Bucharest, August 9, 2015/ Independent Balkan News Agency
By Daniel Stroe
The first monument commemorating the Roma Holocaust was unveiled at the Roma Culture Museum in Bucharest, on the last day of the Pakivalo Solidarity Festival, with a few survivors of the WWII deportations in Transnistria attending the event, the organizers announced in a press release.
According to the document, the monument is a tribute to the memory of Roma victims deported and exterminated in Transnistria and the Auschwitz — Birkenau death camp between 1940 — 1944. The monument will be later moved and displayed at the European Parliament’s premises, while a second one will be set up in a public space.

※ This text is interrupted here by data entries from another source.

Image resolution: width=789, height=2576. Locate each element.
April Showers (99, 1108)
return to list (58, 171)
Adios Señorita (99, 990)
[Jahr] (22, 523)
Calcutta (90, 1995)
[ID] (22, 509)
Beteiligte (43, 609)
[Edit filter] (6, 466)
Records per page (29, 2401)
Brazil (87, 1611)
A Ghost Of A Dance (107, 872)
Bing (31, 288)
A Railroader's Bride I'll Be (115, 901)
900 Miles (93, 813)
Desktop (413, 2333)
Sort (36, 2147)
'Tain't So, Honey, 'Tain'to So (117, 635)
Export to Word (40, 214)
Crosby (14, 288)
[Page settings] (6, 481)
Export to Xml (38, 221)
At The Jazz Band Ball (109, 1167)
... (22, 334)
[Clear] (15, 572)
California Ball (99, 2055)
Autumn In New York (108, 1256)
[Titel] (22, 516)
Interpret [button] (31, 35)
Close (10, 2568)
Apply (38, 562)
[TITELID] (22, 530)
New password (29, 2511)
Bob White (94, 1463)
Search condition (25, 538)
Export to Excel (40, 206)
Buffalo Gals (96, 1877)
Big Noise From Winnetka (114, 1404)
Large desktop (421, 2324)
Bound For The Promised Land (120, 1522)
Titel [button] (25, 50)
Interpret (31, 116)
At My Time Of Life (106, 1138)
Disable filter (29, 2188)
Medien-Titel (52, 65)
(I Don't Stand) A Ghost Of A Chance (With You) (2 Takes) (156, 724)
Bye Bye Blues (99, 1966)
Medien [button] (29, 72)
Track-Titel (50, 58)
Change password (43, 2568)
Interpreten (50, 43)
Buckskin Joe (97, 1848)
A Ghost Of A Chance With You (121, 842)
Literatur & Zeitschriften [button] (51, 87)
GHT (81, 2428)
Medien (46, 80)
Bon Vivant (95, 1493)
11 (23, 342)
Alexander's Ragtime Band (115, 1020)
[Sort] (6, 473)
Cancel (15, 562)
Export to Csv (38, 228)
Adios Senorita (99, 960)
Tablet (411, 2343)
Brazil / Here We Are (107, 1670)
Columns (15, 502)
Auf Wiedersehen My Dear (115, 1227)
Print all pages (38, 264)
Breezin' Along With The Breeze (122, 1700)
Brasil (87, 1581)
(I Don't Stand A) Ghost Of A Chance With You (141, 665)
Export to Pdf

“Both the Roma community and the Romanians needed such a symbol to be able to reconnect through the empathy generated by such huge human suffering. The monument is at the same time an important step towards rebuilding the collective memory of the Roma community that needs strong regenerative symbols. Without a common history and memory, a future project of integrating and developing the Roma communities is unconceivable. This monument tells a story about the striving for freedom of all human beings. It also bears testament to a dark past humanity must never get trapped into again,” said Damian Draghici, a Roma artist turned politician and a member of the European Parliament, one of project’s initiators.
The step comes months after the European Parliament adopted on April 15 a resolution recognizing August 2 as European Roma Holocaust Memorial Day and anti-Gypsyism at every level is seen as an attitude incompatible with EU values, the cited source also informs.
“The official recognition by the European Parliament of Roma sufferings in the time of the Holocaust is the pinnacle of a sustained battle initiated many years ago by the late sociologist Nicolae Gheorghe, [an advocate and promoter of the Roma identity redefinition on a non-discriminating base]. We remember him and the Roma victims deported to Transnistria by unveiling this monument in the courtyard of the Roma Culture Museum, at the Pakivalo Festival,” said Nicoleta Bitu, executive director of the Romano ButiQ Association.
“The monument was built around the solar symbol of the twelve-spoke wheel that signifies a well-known Roma spiritual archetype of Liberty as dynamic space and time”, organizers further said. Attending the monument-unveiling event were Roma survivors of the deportations to Transnistria, which made tens of thousands of Roma victims in WWII Romania, civil society representatives, academics and state officials.
The monument was erected through the diligence of Damian Draghici, with support of the Bright Light Foundation and the Romani Criss Roma Center for Social Intervention and Studies.